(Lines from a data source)
* BEGIN *

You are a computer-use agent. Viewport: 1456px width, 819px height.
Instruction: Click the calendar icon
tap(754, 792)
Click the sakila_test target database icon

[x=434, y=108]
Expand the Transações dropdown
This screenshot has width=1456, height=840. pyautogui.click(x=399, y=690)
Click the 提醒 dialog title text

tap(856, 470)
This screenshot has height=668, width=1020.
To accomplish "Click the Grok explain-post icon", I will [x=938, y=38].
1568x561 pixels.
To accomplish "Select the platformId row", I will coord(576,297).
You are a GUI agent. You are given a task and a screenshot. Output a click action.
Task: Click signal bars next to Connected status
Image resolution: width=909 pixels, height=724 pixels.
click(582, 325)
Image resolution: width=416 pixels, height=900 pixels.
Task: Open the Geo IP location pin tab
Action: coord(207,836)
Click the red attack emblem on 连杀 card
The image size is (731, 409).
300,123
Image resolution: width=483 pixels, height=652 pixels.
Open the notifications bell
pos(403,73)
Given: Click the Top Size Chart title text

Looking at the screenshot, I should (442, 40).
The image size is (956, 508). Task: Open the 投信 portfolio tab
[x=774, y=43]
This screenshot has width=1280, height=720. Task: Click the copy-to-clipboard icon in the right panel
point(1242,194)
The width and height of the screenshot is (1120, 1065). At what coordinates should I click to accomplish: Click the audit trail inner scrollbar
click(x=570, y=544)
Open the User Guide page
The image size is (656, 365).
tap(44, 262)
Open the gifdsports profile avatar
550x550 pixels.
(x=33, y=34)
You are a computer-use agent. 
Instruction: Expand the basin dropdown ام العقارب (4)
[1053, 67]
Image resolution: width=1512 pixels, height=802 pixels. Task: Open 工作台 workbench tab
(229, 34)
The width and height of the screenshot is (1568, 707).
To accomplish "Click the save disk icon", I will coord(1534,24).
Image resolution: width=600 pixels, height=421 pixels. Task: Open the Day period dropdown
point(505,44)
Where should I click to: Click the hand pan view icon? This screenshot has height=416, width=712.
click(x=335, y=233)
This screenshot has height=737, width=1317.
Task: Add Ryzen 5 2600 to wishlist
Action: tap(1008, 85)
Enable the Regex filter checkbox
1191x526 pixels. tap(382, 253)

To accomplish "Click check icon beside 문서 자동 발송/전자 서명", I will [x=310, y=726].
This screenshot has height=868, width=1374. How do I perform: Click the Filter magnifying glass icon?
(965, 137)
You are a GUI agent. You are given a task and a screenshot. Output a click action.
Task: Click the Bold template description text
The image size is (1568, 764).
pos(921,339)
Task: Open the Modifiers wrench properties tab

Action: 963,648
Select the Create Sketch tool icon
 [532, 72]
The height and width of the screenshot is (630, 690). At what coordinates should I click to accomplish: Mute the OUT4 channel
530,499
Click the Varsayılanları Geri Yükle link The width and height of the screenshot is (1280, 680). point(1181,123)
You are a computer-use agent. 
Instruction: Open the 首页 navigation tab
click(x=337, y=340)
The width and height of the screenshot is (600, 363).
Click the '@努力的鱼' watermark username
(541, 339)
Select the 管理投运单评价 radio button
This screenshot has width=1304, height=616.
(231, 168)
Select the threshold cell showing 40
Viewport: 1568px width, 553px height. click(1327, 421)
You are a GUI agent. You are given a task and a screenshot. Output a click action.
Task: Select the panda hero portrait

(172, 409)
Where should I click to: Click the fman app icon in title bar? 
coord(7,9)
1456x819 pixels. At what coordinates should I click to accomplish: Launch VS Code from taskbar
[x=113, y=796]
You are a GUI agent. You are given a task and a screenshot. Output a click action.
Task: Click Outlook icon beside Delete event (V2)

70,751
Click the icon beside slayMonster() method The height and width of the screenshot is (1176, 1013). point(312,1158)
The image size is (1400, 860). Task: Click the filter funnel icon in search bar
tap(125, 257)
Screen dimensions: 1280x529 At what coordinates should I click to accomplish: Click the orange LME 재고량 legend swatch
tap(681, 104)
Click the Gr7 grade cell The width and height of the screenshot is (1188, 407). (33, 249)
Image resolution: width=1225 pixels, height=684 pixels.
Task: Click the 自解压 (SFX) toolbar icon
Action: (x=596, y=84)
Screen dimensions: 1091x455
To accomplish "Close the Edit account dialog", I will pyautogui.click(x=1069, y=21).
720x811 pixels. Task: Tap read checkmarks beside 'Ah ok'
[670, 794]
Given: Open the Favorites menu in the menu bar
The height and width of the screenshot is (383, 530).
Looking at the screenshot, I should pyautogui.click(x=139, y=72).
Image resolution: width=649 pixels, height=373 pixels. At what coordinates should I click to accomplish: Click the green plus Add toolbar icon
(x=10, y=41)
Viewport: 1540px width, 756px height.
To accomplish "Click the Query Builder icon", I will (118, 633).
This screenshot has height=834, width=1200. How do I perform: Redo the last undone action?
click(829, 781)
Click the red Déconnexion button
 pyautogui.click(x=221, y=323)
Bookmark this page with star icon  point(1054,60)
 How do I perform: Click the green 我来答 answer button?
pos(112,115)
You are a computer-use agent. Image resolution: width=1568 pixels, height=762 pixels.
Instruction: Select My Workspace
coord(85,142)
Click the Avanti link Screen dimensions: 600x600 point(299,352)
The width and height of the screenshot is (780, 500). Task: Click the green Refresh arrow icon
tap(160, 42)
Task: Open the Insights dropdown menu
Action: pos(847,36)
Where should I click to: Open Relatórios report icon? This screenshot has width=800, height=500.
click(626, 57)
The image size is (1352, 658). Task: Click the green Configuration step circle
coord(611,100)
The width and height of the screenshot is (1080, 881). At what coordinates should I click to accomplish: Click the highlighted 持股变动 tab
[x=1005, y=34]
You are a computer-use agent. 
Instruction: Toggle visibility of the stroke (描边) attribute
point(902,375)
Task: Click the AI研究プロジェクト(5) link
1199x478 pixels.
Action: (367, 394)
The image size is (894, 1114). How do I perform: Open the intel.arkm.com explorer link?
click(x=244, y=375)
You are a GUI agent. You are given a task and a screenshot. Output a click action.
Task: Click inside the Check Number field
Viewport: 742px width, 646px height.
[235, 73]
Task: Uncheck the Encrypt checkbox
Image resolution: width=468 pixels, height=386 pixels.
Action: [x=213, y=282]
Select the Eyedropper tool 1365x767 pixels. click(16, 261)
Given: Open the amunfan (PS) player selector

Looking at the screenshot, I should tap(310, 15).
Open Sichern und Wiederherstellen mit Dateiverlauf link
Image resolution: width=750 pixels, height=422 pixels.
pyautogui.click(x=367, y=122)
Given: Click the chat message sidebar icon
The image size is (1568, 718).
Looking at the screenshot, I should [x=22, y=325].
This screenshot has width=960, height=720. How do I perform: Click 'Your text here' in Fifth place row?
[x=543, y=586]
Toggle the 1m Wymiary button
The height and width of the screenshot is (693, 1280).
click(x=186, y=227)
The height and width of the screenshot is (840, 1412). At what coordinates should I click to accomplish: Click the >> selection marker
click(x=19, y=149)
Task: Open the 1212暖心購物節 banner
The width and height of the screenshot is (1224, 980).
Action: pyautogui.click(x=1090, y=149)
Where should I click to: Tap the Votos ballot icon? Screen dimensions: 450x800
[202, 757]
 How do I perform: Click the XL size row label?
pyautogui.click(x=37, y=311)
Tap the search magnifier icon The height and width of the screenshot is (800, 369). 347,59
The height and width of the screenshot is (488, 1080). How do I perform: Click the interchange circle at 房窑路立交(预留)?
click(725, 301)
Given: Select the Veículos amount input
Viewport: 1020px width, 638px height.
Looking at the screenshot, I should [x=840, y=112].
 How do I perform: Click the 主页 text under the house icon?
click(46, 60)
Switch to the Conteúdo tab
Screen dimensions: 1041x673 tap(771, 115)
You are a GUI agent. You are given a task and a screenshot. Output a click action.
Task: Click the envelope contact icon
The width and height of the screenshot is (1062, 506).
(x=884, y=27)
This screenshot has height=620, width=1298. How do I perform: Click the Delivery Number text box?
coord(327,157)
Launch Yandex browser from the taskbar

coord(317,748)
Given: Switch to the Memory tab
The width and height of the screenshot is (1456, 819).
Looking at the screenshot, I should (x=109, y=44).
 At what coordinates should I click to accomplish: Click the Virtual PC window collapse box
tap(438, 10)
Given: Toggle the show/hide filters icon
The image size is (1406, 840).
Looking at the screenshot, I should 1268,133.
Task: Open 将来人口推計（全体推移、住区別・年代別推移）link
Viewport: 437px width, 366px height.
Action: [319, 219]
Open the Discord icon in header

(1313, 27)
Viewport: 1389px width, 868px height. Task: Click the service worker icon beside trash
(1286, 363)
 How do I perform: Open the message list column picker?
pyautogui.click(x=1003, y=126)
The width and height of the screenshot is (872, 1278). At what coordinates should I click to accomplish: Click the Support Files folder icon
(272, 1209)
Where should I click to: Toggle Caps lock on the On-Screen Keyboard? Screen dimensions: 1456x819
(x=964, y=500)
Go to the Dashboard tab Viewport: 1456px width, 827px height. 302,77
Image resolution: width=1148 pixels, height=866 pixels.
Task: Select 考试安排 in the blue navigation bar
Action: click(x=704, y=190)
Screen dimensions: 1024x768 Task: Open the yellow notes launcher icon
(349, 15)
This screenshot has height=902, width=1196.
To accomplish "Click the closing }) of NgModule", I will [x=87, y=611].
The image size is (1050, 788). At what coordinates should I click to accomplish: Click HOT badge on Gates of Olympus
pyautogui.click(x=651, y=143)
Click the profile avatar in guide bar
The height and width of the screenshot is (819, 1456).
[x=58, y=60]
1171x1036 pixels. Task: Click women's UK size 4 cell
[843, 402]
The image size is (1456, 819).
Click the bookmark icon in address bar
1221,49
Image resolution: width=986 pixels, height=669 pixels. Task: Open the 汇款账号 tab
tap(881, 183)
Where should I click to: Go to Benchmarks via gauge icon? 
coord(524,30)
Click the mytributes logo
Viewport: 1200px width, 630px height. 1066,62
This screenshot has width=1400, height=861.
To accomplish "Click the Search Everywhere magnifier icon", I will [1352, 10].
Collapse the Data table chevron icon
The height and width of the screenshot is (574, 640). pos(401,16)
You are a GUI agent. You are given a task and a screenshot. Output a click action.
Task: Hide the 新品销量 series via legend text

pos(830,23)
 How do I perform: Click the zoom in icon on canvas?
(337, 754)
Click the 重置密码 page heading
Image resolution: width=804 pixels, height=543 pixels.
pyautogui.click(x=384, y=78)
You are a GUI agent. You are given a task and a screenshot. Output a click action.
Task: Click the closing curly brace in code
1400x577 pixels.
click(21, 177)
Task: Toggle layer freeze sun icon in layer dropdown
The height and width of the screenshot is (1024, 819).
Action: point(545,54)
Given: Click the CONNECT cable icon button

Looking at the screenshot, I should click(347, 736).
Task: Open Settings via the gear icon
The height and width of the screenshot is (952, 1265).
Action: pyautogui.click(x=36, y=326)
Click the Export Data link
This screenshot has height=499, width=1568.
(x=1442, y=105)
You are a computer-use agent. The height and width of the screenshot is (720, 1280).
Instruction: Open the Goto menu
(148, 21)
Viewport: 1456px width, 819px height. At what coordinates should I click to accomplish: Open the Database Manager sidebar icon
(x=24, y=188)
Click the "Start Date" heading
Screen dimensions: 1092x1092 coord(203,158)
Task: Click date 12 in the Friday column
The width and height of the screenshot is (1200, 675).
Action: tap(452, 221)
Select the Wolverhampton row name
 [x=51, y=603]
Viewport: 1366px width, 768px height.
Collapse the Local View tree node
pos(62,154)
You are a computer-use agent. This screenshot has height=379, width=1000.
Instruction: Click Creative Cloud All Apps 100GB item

* END *

— Directions for this task —
Copy out the lines above, starting with the line that contains "Screen dimensions: 1024x768" and ending with the line that contains "(x=24, y=188)", both included.

— Result of this exercise —
Screen dimensions: 1024x768 Task: Open the yellow notes launcher icon
(349, 15)
This screenshot has height=902, width=1196.
To accomplish "Click the closing }) of NgModule", I will [x=87, y=611].
The image size is (1050, 788). At what coordinates should I click to accomplish: Click HOT badge on Gates of Olympus
pyautogui.click(x=651, y=143)
Click the profile avatar in guide bar
The height and width of the screenshot is (819, 1456).
[x=58, y=60]
1171x1036 pixels. Task: Click women's UK size 4 cell
[843, 402]
The image size is (1456, 819).
Click the bookmark icon in address bar
1221,49
Image resolution: width=986 pixels, height=669 pixels. Task: Open the 汇款账号 tab
tap(881, 183)
Where should I click to: Go to Benchmarks via gauge icon? 
coord(524,30)
Click the mytributes logo
Viewport: 1200px width, 630px height. 1066,62
This screenshot has width=1400, height=861.
To accomplish "Click the Search Everywhere magnifier icon", I will [1352, 10].
Collapse the Data table chevron icon
The height and width of the screenshot is (574, 640). pos(401,16)
You are a GUI agent. You are given a task and a screenshot. Output a click action.
Task: Hide the 新品销量 series via legend text

pos(830,23)
 How do I perform: Click the zoom in icon on canvas?
(337, 754)
Click the 重置密码 page heading
Image resolution: width=804 pixels, height=543 pixels.
pyautogui.click(x=384, y=78)
You are a GUI agent. You are given a task and a screenshot. Output a click action.
Task: Click the closing curly brace in code
1400x577 pixels.
click(21, 177)
Task: Toggle layer freeze sun icon in layer dropdown
The height and width of the screenshot is (1024, 819).
Action: point(545,54)
Given: Click the CONNECT cable icon button

Looking at the screenshot, I should click(347, 736).
Task: Open Settings via the gear icon
The height and width of the screenshot is (952, 1265).
Action: pyautogui.click(x=36, y=326)
Click the Export Data link
This screenshot has height=499, width=1568.
(x=1442, y=105)
You are a computer-use agent. The height and width of the screenshot is (720, 1280).
Instruction: Open the Goto menu
(148, 21)
Viewport: 1456px width, 819px height. At what coordinates should I click to accomplish: Open the Database Manager sidebar icon
(x=24, y=188)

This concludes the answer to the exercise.